La tía abuela que me cuidó desde mi niñez, una vez rezado el rosario, tenía cuidado de
recorrer toda la casa, cerrar bien todas las puertas, llevarse las llaves y dejarme bien
acostado bajo el pabellón de mi cama. Mas un día supe que por la noche había una
serenata. Más aún: uno de mis amigos, tan joven como yo, asistiría a la fiesta, cuyos
encantos me pintaba con las más tentadoras palabras. Todas las horas que precedieron a
la noche las pasé inquieto, no sin pensar y preparar mi plan de evasión. Así, cuando se
fueron las visitas de mi tía abuela -entre ellas un cura y dos licenciados- que llegaban a
conversar de política o a jugar el tute o al tresillo, y una vez rezada las oraciones y todo el
mundo acostado, no pensé sino en poner en práctica mi proyecto de robar una llave a la
venerable señora.

Pasadas como tres horas, ello me costó poco pues sabía en dónde dejaba las llaves, y
además, dormía como un bienaventurado. Dueño de la que buscaba, y sabiendo a qué
puerta correspondía, logré salir a la calle, en momentos en que, a lo lejos, comenzaban a
oírse los acordes de violines, flautas y violoncelos. Me consideré un hombre. Guiado por la
melodía, llegue pronto al punto donde se daba la serenata.
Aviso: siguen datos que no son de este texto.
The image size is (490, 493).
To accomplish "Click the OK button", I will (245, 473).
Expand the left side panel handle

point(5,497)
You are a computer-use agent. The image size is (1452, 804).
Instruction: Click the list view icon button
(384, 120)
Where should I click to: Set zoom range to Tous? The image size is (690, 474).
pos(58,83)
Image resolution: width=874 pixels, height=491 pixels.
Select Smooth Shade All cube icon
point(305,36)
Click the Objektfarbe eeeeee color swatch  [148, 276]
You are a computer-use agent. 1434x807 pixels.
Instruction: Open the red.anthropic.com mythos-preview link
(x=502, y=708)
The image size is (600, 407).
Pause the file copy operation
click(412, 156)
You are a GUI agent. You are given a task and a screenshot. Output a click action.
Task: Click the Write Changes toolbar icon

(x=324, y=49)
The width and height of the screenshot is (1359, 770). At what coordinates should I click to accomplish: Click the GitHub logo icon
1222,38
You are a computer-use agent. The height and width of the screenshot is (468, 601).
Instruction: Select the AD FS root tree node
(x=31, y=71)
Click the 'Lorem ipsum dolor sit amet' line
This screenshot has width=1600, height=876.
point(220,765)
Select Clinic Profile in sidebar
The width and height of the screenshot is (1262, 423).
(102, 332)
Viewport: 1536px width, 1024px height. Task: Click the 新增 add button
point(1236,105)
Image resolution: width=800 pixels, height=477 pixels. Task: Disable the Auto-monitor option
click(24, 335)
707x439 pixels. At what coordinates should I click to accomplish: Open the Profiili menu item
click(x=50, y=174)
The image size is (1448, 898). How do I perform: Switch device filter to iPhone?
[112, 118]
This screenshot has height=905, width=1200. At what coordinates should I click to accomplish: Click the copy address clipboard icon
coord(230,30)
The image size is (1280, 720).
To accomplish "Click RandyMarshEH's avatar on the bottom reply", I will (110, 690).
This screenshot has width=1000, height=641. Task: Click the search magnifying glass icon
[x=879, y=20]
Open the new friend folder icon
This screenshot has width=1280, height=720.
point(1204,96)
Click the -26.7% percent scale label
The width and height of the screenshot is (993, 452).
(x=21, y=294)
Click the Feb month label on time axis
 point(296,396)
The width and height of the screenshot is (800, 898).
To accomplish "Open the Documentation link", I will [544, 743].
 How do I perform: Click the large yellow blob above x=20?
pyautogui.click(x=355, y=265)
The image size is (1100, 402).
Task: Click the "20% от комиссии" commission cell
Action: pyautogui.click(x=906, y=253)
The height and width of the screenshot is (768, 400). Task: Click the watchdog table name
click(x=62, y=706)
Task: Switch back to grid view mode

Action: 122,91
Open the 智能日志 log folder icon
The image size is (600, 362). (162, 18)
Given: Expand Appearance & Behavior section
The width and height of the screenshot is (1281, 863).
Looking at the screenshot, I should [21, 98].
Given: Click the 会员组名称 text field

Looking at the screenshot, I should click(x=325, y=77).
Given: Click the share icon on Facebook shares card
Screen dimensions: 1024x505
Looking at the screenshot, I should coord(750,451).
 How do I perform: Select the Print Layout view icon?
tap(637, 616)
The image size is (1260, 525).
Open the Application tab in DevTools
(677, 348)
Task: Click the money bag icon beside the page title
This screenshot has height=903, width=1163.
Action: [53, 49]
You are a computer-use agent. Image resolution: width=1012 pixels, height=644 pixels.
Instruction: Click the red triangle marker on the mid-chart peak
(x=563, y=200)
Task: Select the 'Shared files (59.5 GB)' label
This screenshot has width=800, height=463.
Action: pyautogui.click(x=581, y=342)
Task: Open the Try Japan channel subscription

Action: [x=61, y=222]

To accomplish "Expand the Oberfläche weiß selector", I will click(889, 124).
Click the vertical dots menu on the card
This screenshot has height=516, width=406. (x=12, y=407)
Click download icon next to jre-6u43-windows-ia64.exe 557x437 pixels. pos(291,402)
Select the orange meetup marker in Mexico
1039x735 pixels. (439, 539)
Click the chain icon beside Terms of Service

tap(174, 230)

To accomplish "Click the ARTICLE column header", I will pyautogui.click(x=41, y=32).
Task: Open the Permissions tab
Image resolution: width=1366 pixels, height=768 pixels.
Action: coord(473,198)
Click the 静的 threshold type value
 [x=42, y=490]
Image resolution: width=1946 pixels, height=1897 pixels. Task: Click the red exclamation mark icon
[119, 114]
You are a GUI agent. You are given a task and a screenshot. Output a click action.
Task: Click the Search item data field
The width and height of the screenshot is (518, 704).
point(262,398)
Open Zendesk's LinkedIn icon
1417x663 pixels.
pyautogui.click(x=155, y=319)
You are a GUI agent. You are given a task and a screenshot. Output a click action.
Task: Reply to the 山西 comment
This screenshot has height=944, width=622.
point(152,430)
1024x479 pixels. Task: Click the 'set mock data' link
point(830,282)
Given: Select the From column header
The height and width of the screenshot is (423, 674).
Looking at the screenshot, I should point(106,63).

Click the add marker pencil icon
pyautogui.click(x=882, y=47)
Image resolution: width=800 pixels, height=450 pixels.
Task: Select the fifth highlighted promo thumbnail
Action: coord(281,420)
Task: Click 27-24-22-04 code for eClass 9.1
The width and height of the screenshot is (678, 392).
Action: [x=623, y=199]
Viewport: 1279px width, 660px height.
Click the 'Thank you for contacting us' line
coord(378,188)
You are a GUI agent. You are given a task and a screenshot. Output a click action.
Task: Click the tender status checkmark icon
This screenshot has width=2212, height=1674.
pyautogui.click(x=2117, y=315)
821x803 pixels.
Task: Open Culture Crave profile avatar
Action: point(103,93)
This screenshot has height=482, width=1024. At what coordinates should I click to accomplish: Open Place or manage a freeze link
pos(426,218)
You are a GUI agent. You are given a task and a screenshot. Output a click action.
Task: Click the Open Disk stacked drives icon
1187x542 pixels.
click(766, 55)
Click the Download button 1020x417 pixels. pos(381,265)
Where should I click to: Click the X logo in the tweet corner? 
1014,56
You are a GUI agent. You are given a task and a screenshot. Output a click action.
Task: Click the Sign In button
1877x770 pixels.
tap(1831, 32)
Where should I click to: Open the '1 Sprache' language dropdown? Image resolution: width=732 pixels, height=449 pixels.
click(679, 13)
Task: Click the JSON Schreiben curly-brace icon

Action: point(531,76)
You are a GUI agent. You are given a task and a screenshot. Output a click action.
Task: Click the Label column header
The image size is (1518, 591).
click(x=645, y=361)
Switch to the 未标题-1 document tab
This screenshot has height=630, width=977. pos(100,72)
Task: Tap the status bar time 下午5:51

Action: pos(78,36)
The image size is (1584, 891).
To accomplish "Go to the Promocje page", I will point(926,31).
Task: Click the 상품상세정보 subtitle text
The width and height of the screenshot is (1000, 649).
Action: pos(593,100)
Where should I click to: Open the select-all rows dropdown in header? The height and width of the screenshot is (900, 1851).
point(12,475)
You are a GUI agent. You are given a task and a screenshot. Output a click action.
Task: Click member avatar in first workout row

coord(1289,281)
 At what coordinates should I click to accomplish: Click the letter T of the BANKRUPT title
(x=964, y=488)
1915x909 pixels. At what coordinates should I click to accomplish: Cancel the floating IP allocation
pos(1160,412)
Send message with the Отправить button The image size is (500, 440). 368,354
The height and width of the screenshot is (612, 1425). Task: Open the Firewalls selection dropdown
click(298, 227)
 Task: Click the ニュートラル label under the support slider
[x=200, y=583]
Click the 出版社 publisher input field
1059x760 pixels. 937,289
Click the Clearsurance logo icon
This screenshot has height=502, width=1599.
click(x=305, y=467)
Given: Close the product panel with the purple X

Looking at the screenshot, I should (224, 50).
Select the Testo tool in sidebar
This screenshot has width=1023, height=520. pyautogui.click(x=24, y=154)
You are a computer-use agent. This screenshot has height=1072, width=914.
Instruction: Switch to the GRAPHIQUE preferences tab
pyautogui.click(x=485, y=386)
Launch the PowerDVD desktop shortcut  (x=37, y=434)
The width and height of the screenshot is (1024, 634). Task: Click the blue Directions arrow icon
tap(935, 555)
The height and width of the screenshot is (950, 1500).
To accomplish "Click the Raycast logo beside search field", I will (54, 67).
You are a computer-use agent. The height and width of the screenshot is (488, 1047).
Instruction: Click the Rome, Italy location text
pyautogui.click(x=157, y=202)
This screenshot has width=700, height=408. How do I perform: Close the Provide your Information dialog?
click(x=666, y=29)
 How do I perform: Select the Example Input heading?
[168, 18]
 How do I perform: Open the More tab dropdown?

Mientras los músicos tocaban,
los concurrentes tomaban cerveza y licores. Luego, un sastre, que hacía de tenorio, entonó
primero A la luz de la pálida luna, y luego Recuerdas cuando la aurora… Entro en tanto
detalles para que veáis cómo se me ha quedado fijo en la memoria cuanto ocurrió esa
noche para mí extraordinaria. De las ventanas de aquella Dulcinea, se resolvió ir a las de
otras. Pasamos por la plaza de la Catedral. Y entonces…He dicho que tenía quince años,
era en el trópico, en mí despertaban imperiosas todas las ansias de la adolescencia…
Y en la prisión de mi casa, donde no salía sino para ir al colegio, y con aquella vigilancia, y
con aquellas costumbres primitivas… Ignoraba, pues, todos los misterios. Así, ¡cuál no sería
mi gozo cuando, al pasar por la plaza de la Catedral, tras la serenata, vi, sentada en una
acera, arropada en su rebozo, como entregada al sueño, a una mujer! Me detuve.
¿Joven? ¿Vieja? ¿Mendiga? ¿Loca? ¡Qué me importaba! Yo iba en busca de la soñada
revelación, de la aventurera anhelada.
Los de la serenata se alejaban.
La claridad de los faroles de la plaza llegaba escasamente. Me acerqué. Hablé; no diré que
con palabras dulces, mas con palabras ardientes y urgidas. Como no obtuviese respuesta,
me incliné y toqué la espalda de aquella mujer que ni quería contestarme y hacía lo posible
por que no viese su rostro. Fui insinuante y altivo. Y cuando ya creía lograda la victoria,
aquella figura se volvió hacia mí, descubrió su cara, y ¡oh espanto de los espantos! aquella
cara estaba viscosa y deshecha; un ojo colgaba sobre la mejilla huesona y saniosa; llegó a
mí como un relente de putrefacción. De la boca horrible salió como una risa ronca; y luego
aquella «cosa», haciendo la más macabra de las muecas, produjo un ruido que se podría
indicar así:
-¡Kgggggg!…
Con el cabello erizado, di un gran salto, lancé un gran grito. Llamé.
Cuando llegaron algunos de la serenata, la «cosa» había desaparecido.